Prove that the Product of Three Consecutive Positive Integers is Divisible by 6

By K Balaji|Updated : November 13th, 2022

It is proved that the product of three consecutive positive integers n (n + 1) (n + 2) is divisible by 6

If three consecutive numbers n, n + 1, and n + 2 are used, then.

When a number is divided by 3, the result is always one of the following: 0, 1, or 2.

Let n equal 3p, 3p + 1, or 3p + 2, with p being an integer.

If n = 3p, then n is divisible by 3.

If n = 3p + 1, then n + 2 = 3p + 1 + 2 = 3p + 3 = 3(p + 1) is divisible by 3.
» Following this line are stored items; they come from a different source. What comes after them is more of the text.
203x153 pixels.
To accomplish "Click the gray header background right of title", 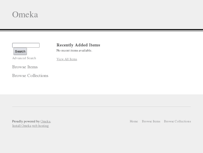I will (x=126, y=15).

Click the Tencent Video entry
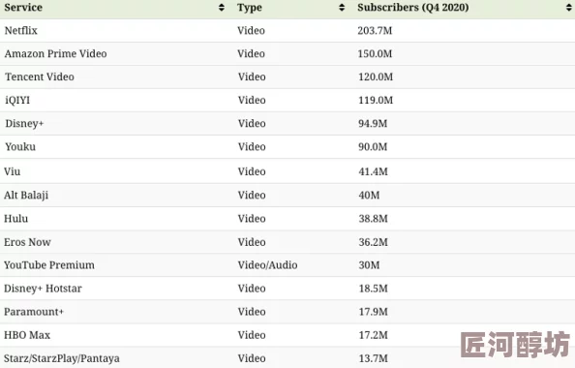(x=40, y=77)
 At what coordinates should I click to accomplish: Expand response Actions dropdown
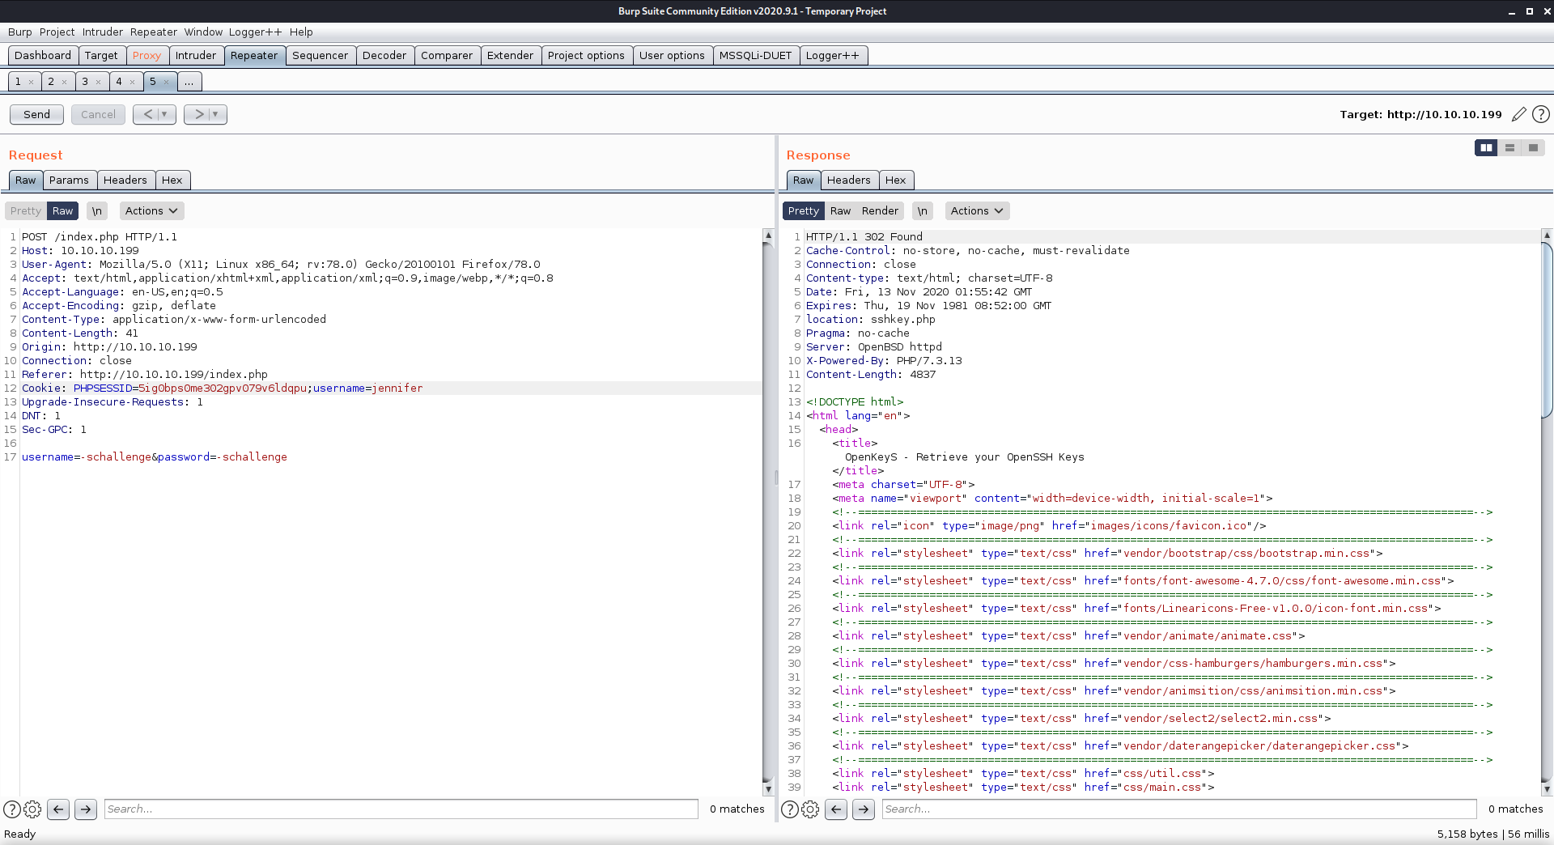pyautogui.click(x=977, y=210)
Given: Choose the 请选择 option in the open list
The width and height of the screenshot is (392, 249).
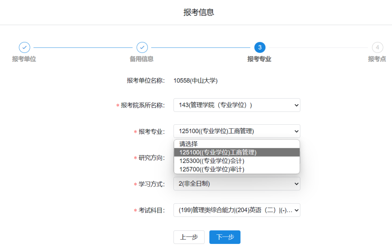Looking at the screenshot, I should pos(188,144).
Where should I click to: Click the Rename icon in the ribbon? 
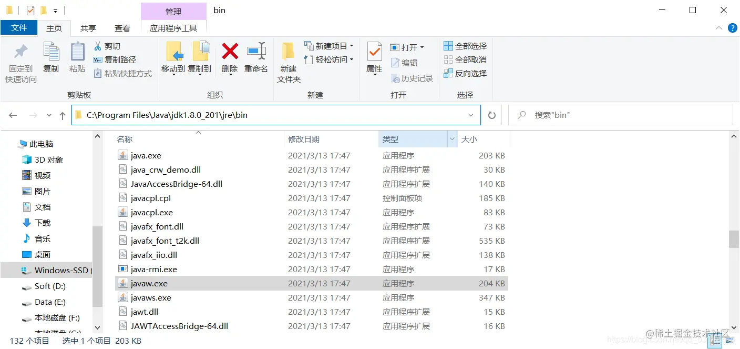(x=256, y=59)
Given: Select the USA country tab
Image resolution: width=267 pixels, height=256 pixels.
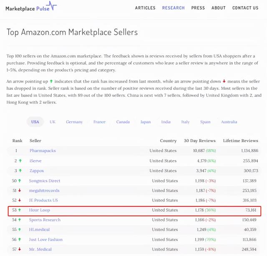Looking at the screenshot, I should (35, 122).
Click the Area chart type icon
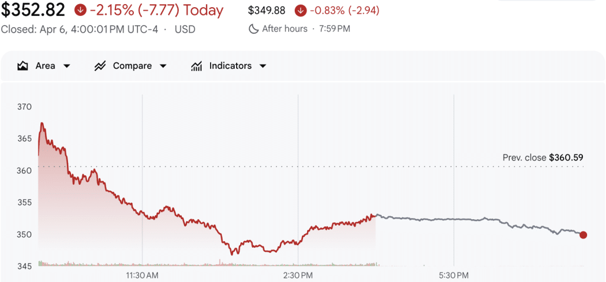The image size is (606, 282). tap(23, 66)
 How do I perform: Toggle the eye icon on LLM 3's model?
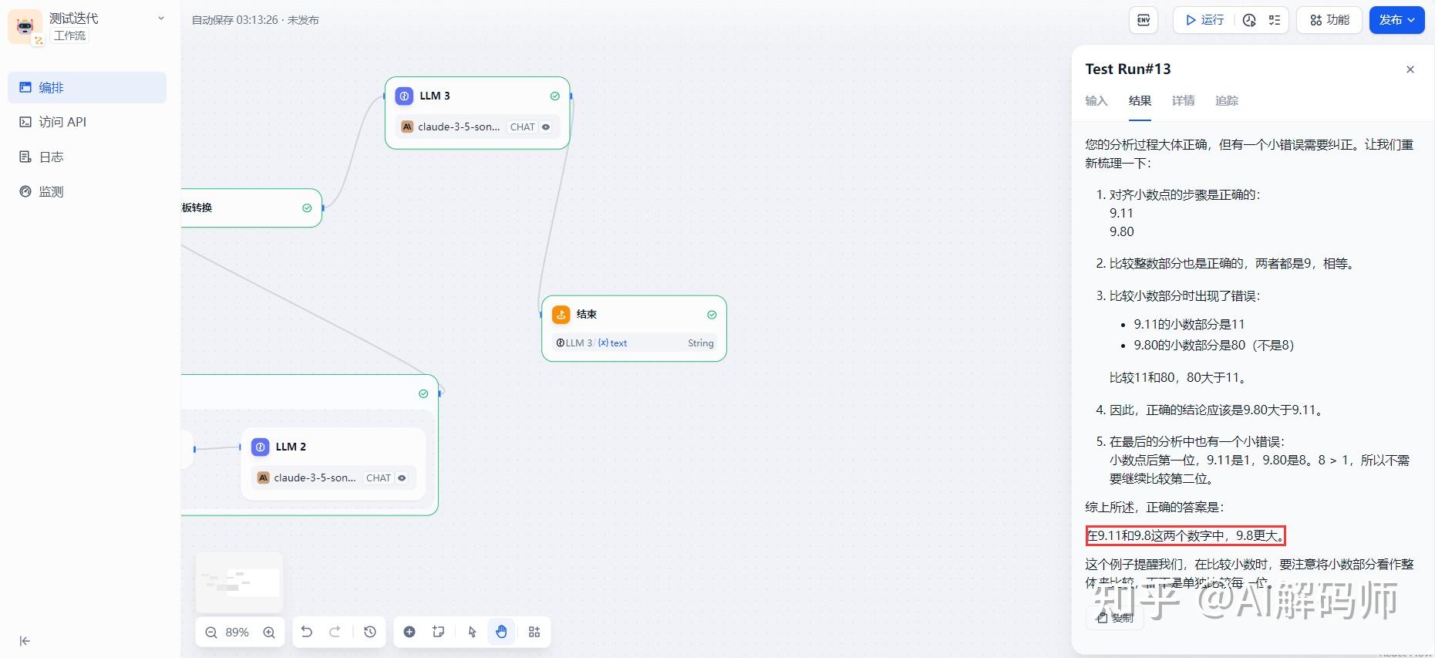(x=546, y=127)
If n = 3p + 2, then n + 1 = 3p + 2 + 1 = 3p + 3 = 3(p + 1) is divisible by 3.

So that n, n + 1 and n + 2 is always divisible by 3.

⇒ n (n + 1) (n + 2) is divisible by 3.

Similar to this, whenever a number is divided by 2, the result is either 0 or 1.

∴ n = 2q or 2q + 1, where q is some integer.

If n = 2q, then n and n + 2 = 2q + 2 = 2(q + 1) are divisible by 2.

If n = 2q + 1, then n + 1 = 2q + 1 + 1 = 2q + 2 = 2 (q + 1) is divisible by 2.

So that n, n + 1 and n + 2 is always divisible by 2.

⇒ n (n + 1) (n + 2) is divisible by 2.

But n (n + 1) (n + 2) is divisible by 2 and 3.

∴ n (n + 1) (n + 2) is divisible by 6.